▶ _The task_:
Start with the line that holds "You are a GUI". Please copy it and each remaining line below exactly, leaving pictures out.

▶ _Input data_:
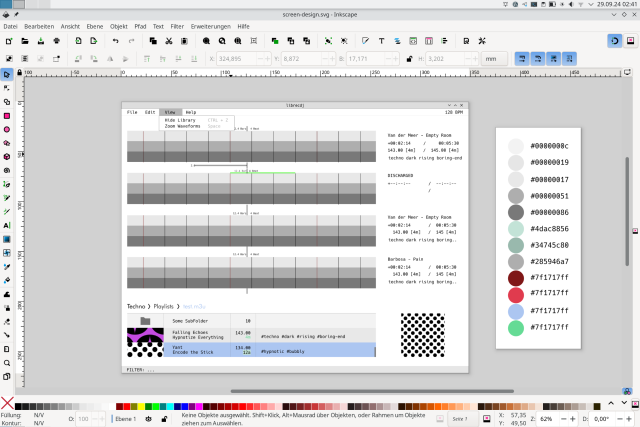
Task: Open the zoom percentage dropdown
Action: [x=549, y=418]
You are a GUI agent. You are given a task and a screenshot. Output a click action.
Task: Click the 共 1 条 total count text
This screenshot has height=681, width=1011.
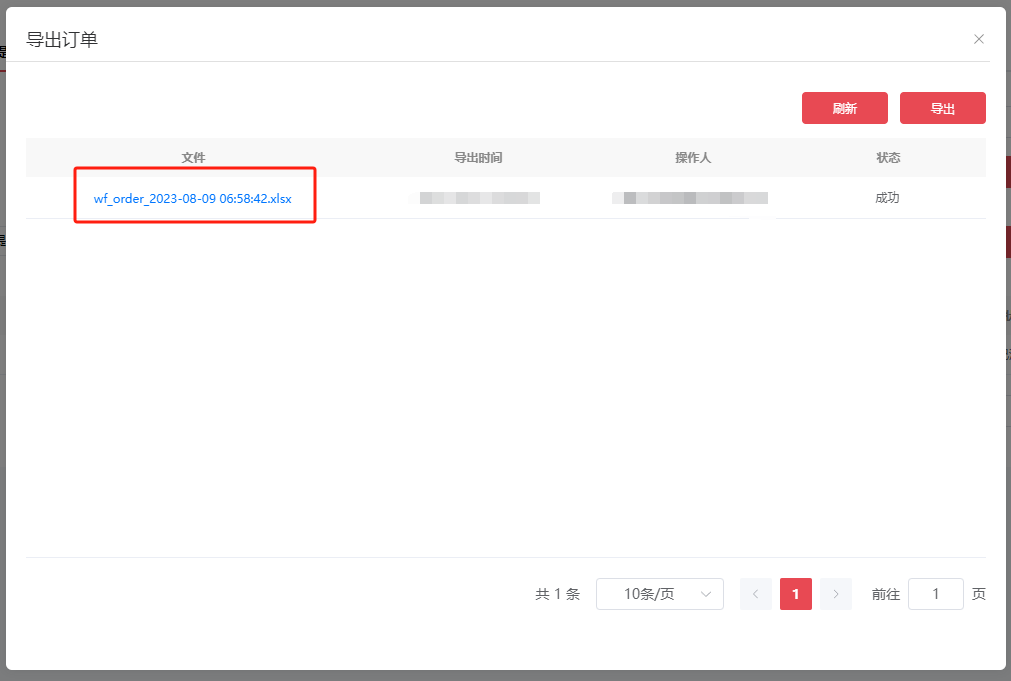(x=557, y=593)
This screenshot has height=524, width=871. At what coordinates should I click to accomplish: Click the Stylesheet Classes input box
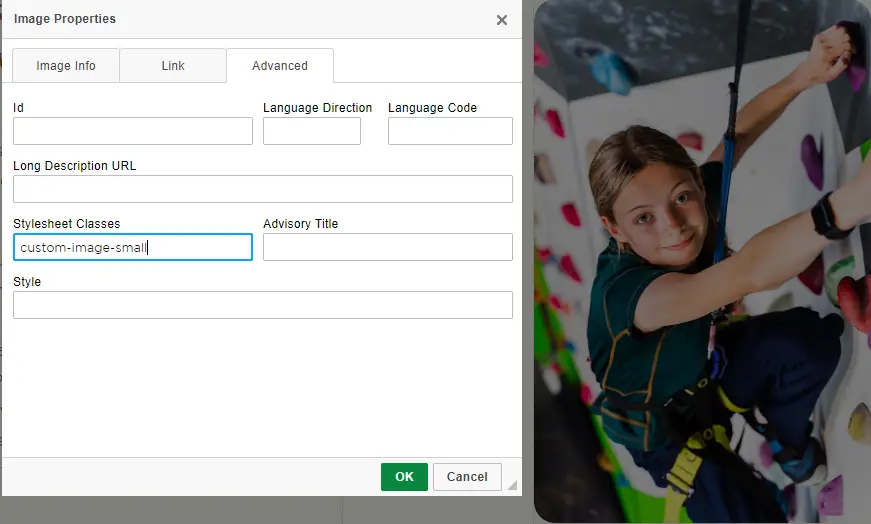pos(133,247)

▶ _Written answer_:
You are a GUI agent. You are given a task and a screenshot. Output a click action.
Task: Click the 共 1 条 total count text
This screenshot has height=681, width=1011.
(x=557, y=593)
This screenshot has height=524, width=871. At what coordinates should I click to accomplish: Click the Stylesheet Classes input box
pos(133,247)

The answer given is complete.